Which database is best in NoSQL? ›

  • Cassandra. Apache Cassandra is a highly scalable and fault-tolerant NoSQL database designed to handle massive amounts of data spread across many commodity servers. ...
  • ScyllaDB. ...
  • MarkLogic Server. ...
  • Couchbase Server. ...
  • IBM Cloudant. ...
  • Raven DB. ...
  • Azure Cosmos DB. ...
  • Astra DB.
Mar 26, 2024

What is Azure Cosmos DB capabilities? ›

Azure Cosmos DB offers a solution for modern apps and intelligent workloads by being very responsive with dynamic and elastic autoscale. It is available in every Azure region and can automatically replicate data closer to users. It has SLA guaranteed low-latency and high availability.

Why is Cosmos DB so expensive? ›

Azure Cosmos DB can be costly due to its robust features, global distribution, and low latency performance. Factors like provisioned throughput, storage, and data transfer contribute to expenses. Users pay for the scalability, flexibility, and advanced capabilities provided by the service.

When to use Azure Cosmos DB? ›

Azure Cosmos DB is a global distributed, multi-model database that is used in a wide range of applications and use cases.

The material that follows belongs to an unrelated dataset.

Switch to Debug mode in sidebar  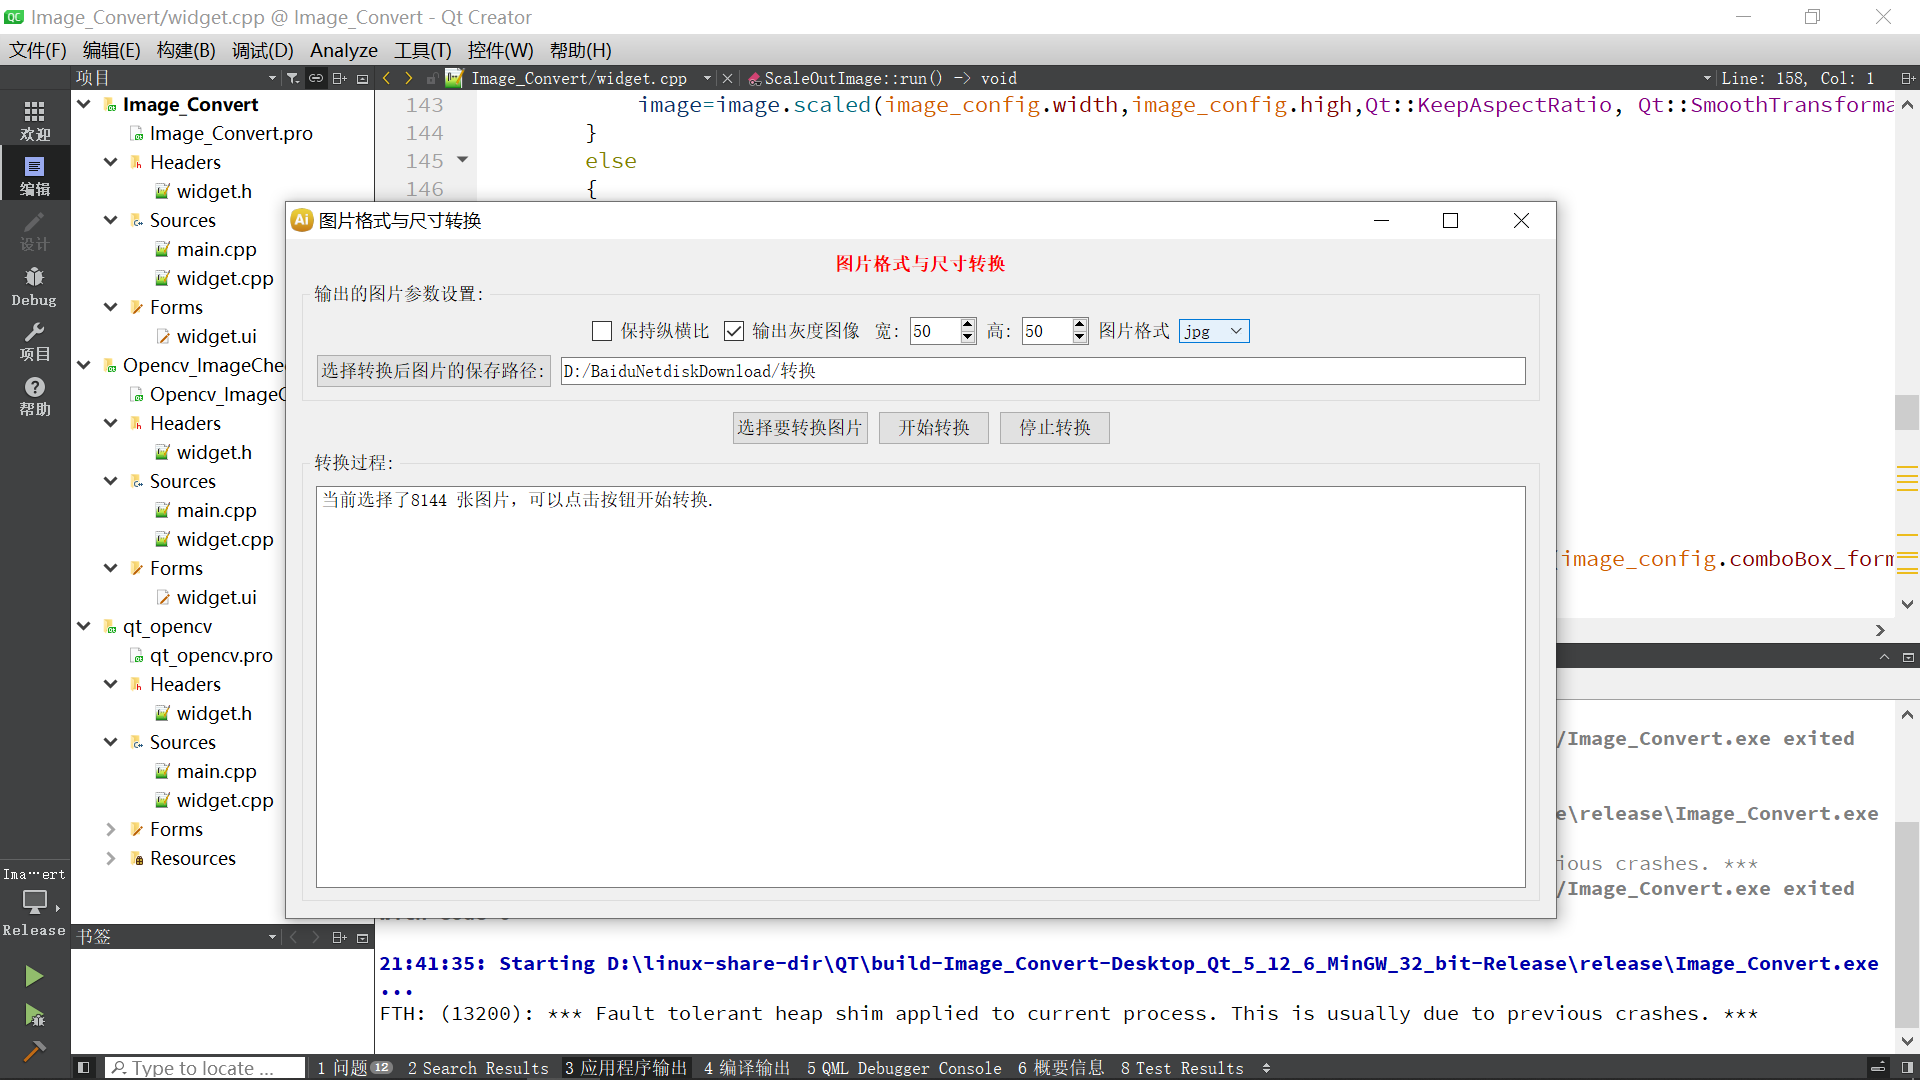[x=34, y=285]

It is a good choice for any serverless application that needs low order-of-millisecond response times, and needs to scale rapidly and globally.

Is Azure Cosmos DB vector DB? ›

Azure Cosmos DB for NoSQL now offers vector indexing and search in preview. This feature is designed to handle high-dimensional vectors, enabling efficient and accurate vector search at any scale. You can now store vectors directly in the documents alongside your data.

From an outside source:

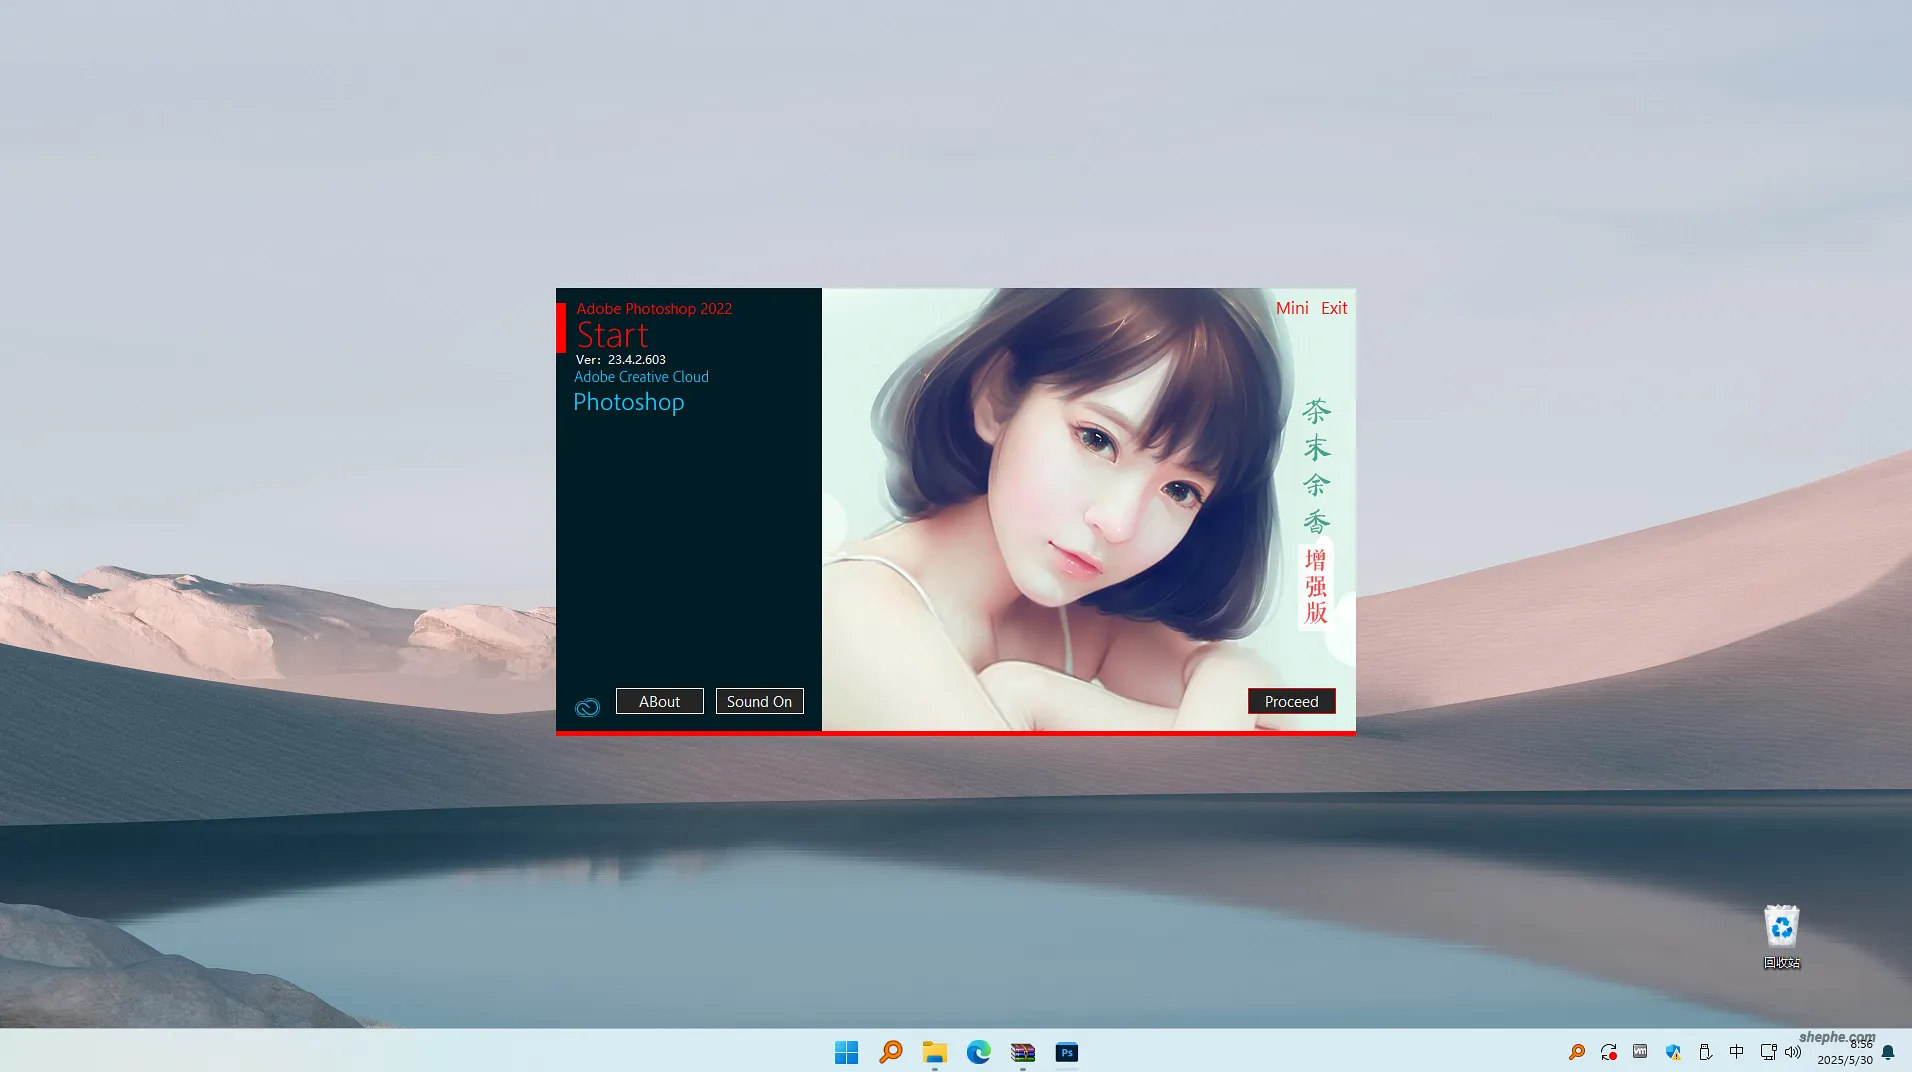Click the Adobe Creative Cloud logo
Screen dimensions: 1912x1072
click(x=587, y=707)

Is vector database NoSQL? ›

There are two common types of vector database implementations - pure vector database and integrated vector database in a NoSQL or relational database.

Is Azure Cognitive Search a vector DB? ›

Vector database.

Azure AI Search stores the data that you query over. Use it as a pure vector store any time you need long-term memory or a knowledge base, or grounding data for Retrieval Augmented Generation (RAG) architecture, or any app that uses vectors.

What type of data is Cosmos DB? ›

Azure Cosmos DB is a fully managed NoSQL, relational, and vector database.

What is the difference between cosmos and Neo4j? ›

Azure Cosmos DB supports multiple data models, including key-value, document, column-family, and graph models. In contrast, Neo4j exclusively focuses on the graph data model, making it ideal for complex connections and relationships between data.

Is MongoDB a vector database? ›

MongoDB Atlas voted most loved vector database

Once again, MongoDB Atlas takes the prize as the most loved vector database according to the new 2024 State of AI report from Retool.

Is Azure Cosmos DB a graph DB? ›

Azure Cosmos DB provides you with a fully-managed graph database service with global distribution, elastic scaling of storage and throughput, automatic indexing and query, tunable consistency levels, and supports the Gremlin standard.

Top Articles
Latest Posts
Recommended Articles
Article information

Author: Dong Thiel

Last Updated:

Views: 5392

Rating: 4.9 / 5 (59 voted)

Reviews: 90% of readers found this page helpful

Author information

Name: Dong Thiel

Birthday: 2001-07-14

Address: 2865 Kasha Unions, West Corrinne, AK 05708-1071

Phone: +3512198379449

Job: Design Planner

Hobby: Graffiti, Foreign language learning, Gambling, Metalworking, Rowing, Sculling, Sewing

Introduction: My name is Dong Thiel, I am a brainy, happy, tasty, lively, splendid, talented, cooperative person who loves writing and wants to share my knowledge and understanding with you.